Rewrite the lines of the material as a numbered list, from its first line through the line holding "Looking at the screenshot, I should click(x=524, y=13).", both included, and skip any blank lines. Leave the pictures out of your list.

Begin

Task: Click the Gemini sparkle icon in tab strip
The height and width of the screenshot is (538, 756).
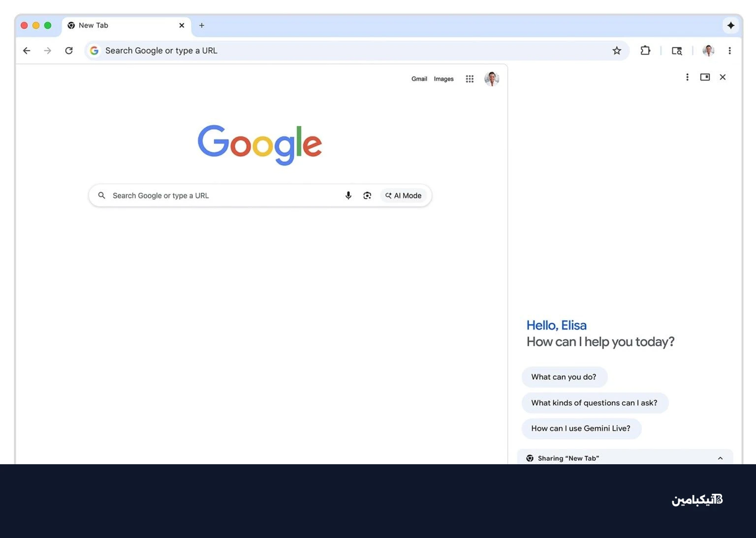Action: pos(730,26)
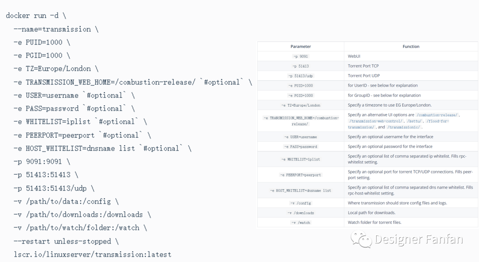This screenshot has height=262, width=479.
Task: Click the Parameter column header
Action: (x=301, y=46)
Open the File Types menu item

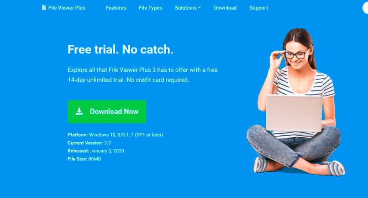pyautogui.click(x=150, y=8)
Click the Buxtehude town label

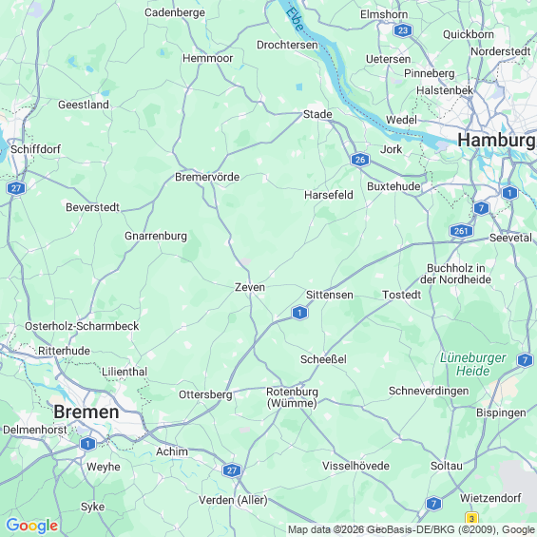coord(393,186)
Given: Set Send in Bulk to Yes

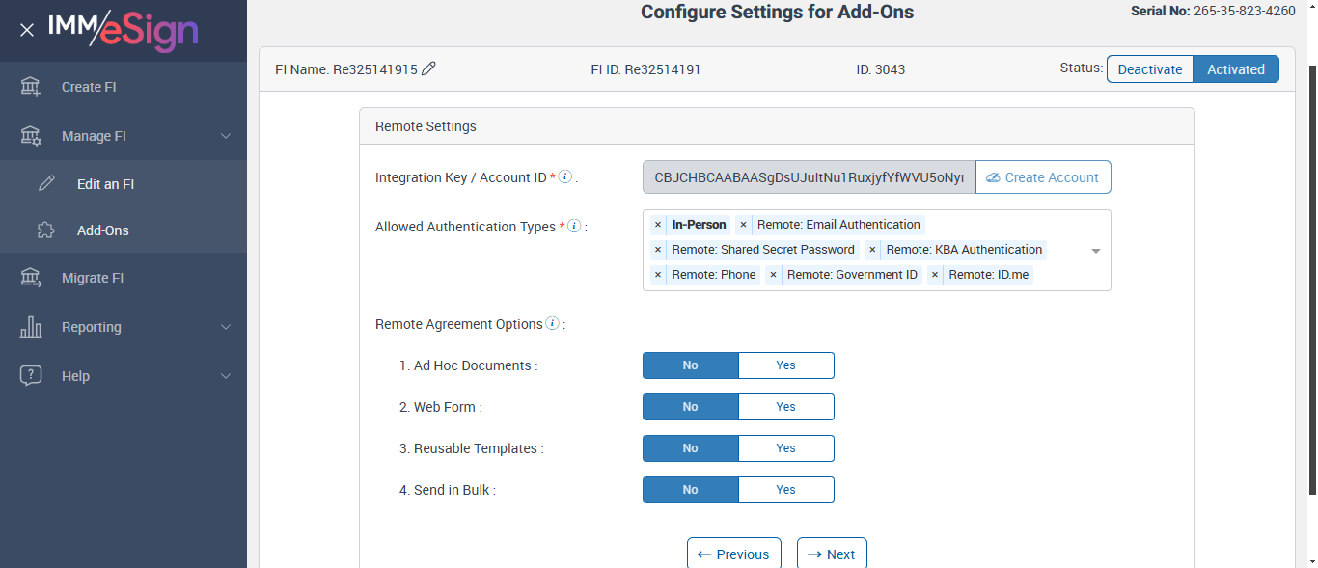Looking at the screenshot, I should 785,490.
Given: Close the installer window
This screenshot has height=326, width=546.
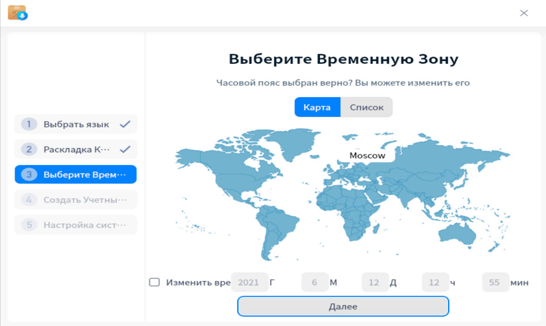Looking at the screenshot, I should click(x=524, y=13).
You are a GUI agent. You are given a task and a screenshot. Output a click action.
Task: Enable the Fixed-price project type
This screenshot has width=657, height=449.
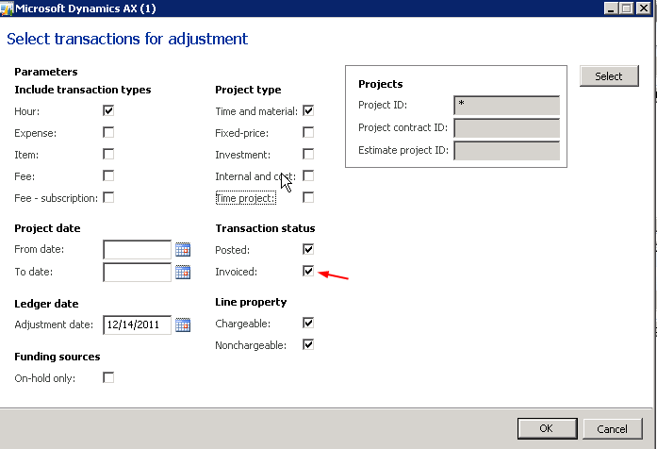pyautogui.click(x=308, y=133)
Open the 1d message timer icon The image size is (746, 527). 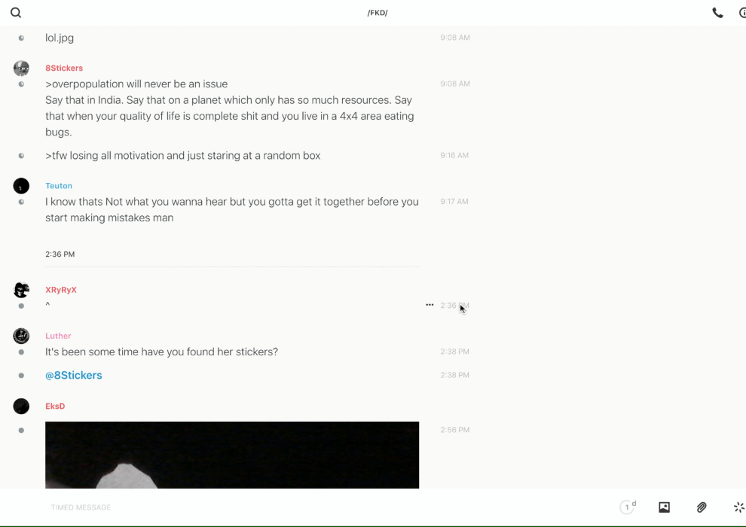(628, 507)
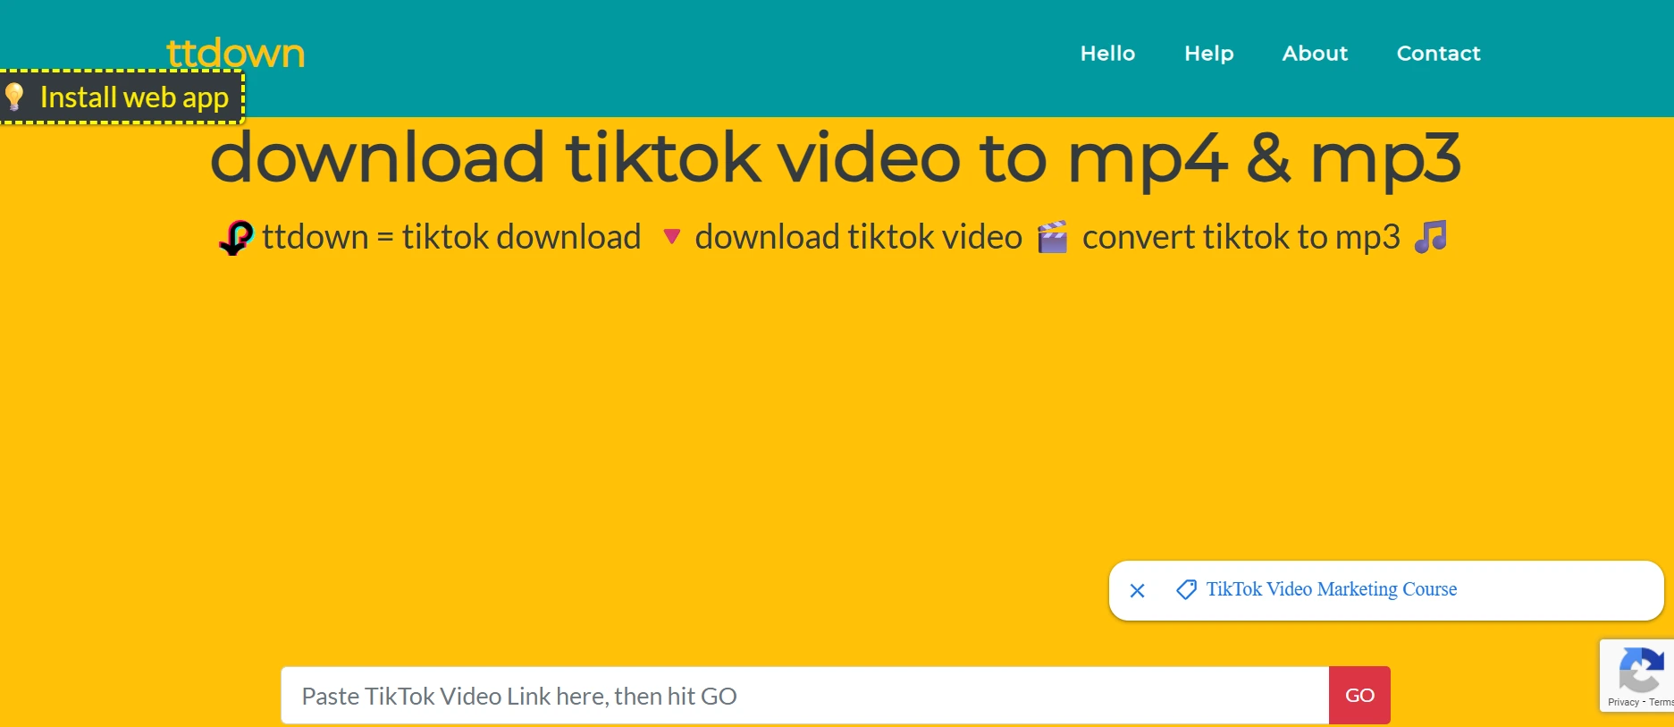Open the TikTok Video Marketing Course link
Image resolution: width=1674 pixels, height=727 pixels.
point(1331,589)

End

## Right answer
1. Task: Click the Gemini sparkle icon in tab strip
2. The height and width of the screenshot is (538, 756).
3. Action: pos(730,26)
4. This screenshot has height=262, width=479.
5. Task: Click the Parameter column header
6. Action: (x=301, y=46)
7. Open the File Types menu item
8. pyautogui.click(x=150, y=8)
9. Click the Buxtehude town label
10. coord(393,186)
11. Given: Set Send in Bulk to Yes
12. Looking at the screenshot, I should 785,490.
13. Given: Close the installer window
14. This screenshot has height=326, width=546.
15. Looking at the screenshot, I should click(x=524, y=13).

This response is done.